EXERCISE DIRECTIONS.
Give exactly the lines from the one that contains "Viewport: 800px width, 800px" through the end of the entries below, both included; the pictures stay out.

Stored records:

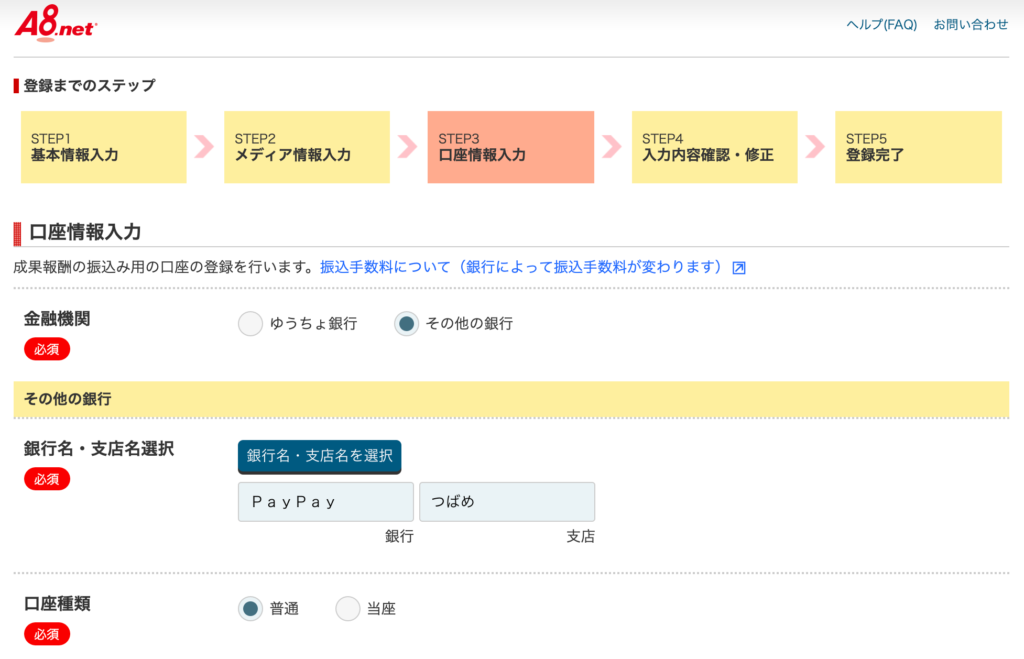The width and height of the screenshot is (1024, 659).
Task: Open the お問い合わせ link
Action: coord(971,25)
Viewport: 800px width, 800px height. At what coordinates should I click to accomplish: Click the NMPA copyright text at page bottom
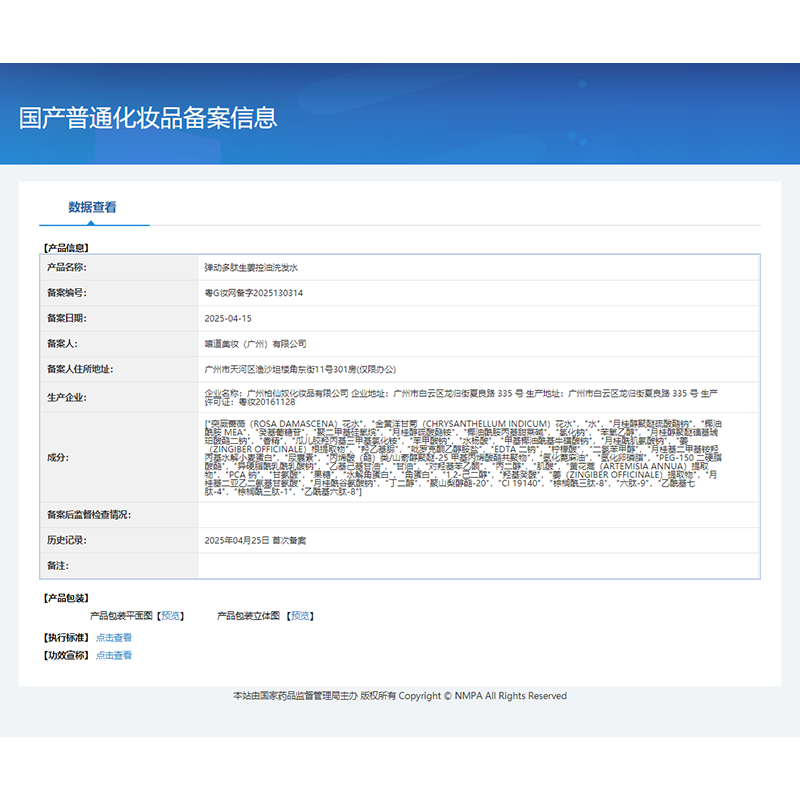point(400,695)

TASK SOLUTION.
Viewport: 800px width, 800px height. At what coordinates should I click to accomplish: Click the NMPA copyright text at page bottom
point(400,695)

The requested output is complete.